Governador freou ao máximo a hidroxicloroquina no MA. Ontem (17 de maio), finalmente liberou uso na integralidade dos casos após pressão da classe médica. Quantos poderiam ter sido salvos se Flávio Dino tivesse ouvido a ciência antes?

Após meses negando a hidroxicloroquina e fazendo piada em rede nacional sobre o remédio, Flávio Dino assumiu o remédio nos protocolos do governo do estado neste fim de semana. Até agora já são mais de 400 mortos no estado. Então, fica a pergunta: quantas destas pessoas poderiam ter sido salvas se o governador tivesse assumido o protocolo em sua integralidade antes? Injustiça? Segundo o próprio Flávio Dino, não!

No dia 3 de abril o governador comunista disse que a indiferença de Bolsonaro era responsável por mortes. Segundo Dino, a omissão do presidente vitimava o povo do país. O Maranhão, desder o início da pandemia, segue firme como um dos estados onde mais se morre pela Covid-19. São Luís também figura no mapa funesto das mortes faz tempo. Passados cerca meses após descobertas sobre hidroxicloroquina e centenas de vidas perdidas, enquanto o comunista debochava do remédio, o governo do estado aderiu ao uso do remédio em sua integralidade.  

Médicos maranhenses tiveram que implorar ao governador que assumisse o uso do remédio na semana passada para pacientes em casos que ainda não evoluíram para graves. Flávio Dino debochou da classe médica durante uma live na internet.

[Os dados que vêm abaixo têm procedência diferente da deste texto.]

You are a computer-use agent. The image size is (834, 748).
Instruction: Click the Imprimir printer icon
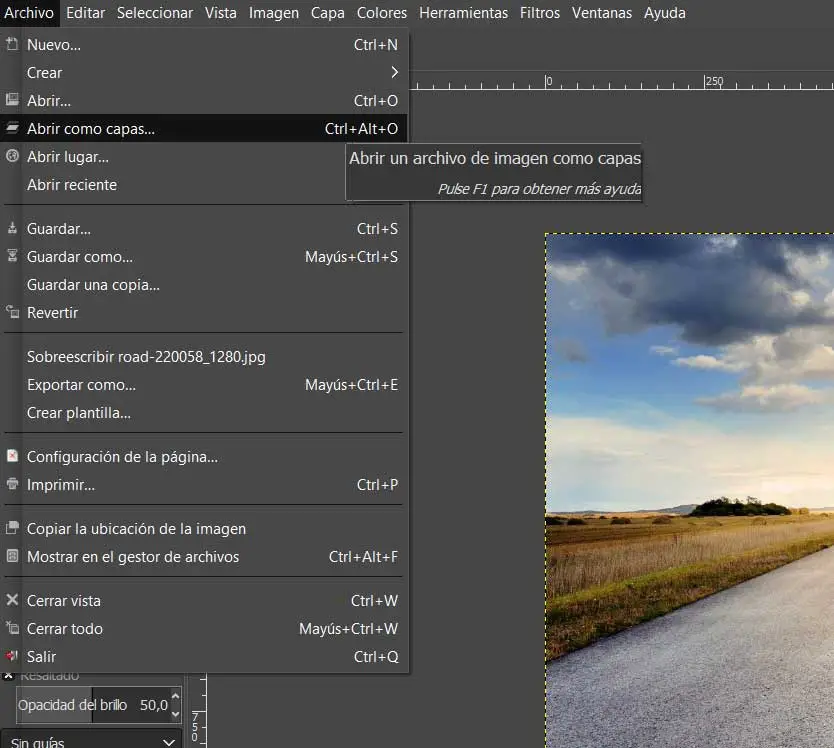pos(12,485)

Recebi estranhos documentos pedindo que eu diga aos médicos que a cloroquina é eficaz contra o coronavírus, o que agride um princípio que cultivo com rigor: o da legalidade. Lamento que ainda existam pessoas que embarquem em delírios ideológicos e cheguem a esse ponto, aumentando o caos sanitário como estamos vendo em nível nacional. 

Flávio Dino

Até a semana passada, o protocolo estadual admitia o uso da medicação apenas em pacientes internados, em estado grave.

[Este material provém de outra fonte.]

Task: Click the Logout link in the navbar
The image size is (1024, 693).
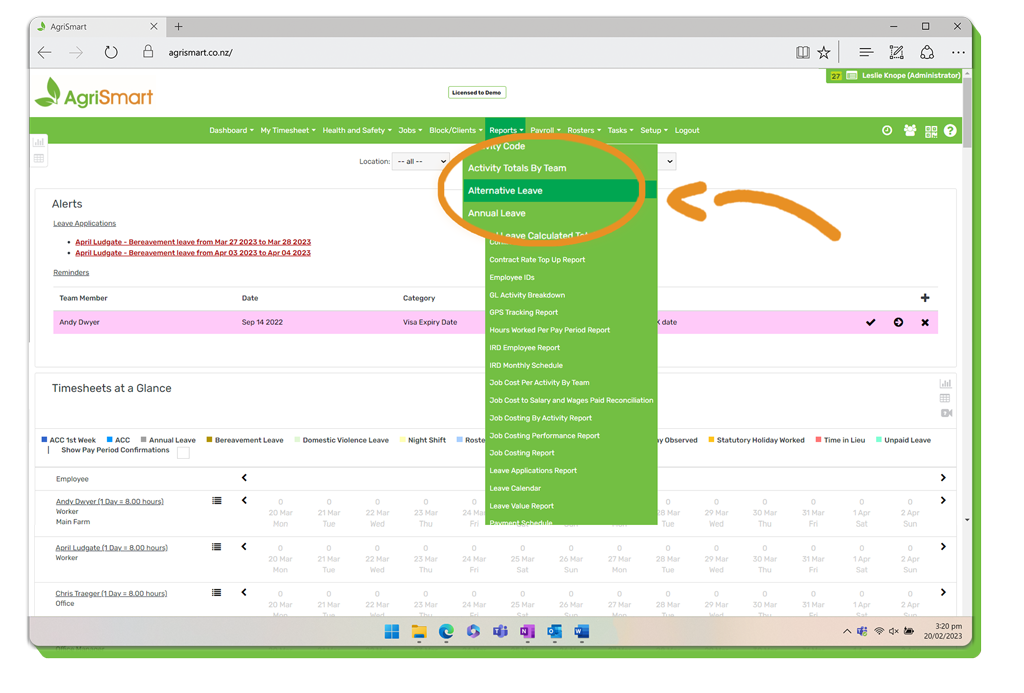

Ontem (17), o governo gerenciado pelo governador que passou meses debochando do remédio começou a divulgar que começou a utilizar a combinação de hidroxicloroquina e azitromicina em pacientes com sintomas leves da Covid-19.

A ciência venceu a ideologia do governador que foi, ao que tudo indica, obrigado a tornar a combinação de hidroxicloroquina e azitromicina procedimento padrão disponível a todos.

Já que culpou o presidente por uma omissão subjetiva, é claro que a coerência e a sensatez irão fazer o governador assumir algumas das mortes no estado por sua omissão objetiva no uso da hidroxicloroquina.

Esperem sentados ele assumir se foi “incompetência” ou apenas “desumanidade”.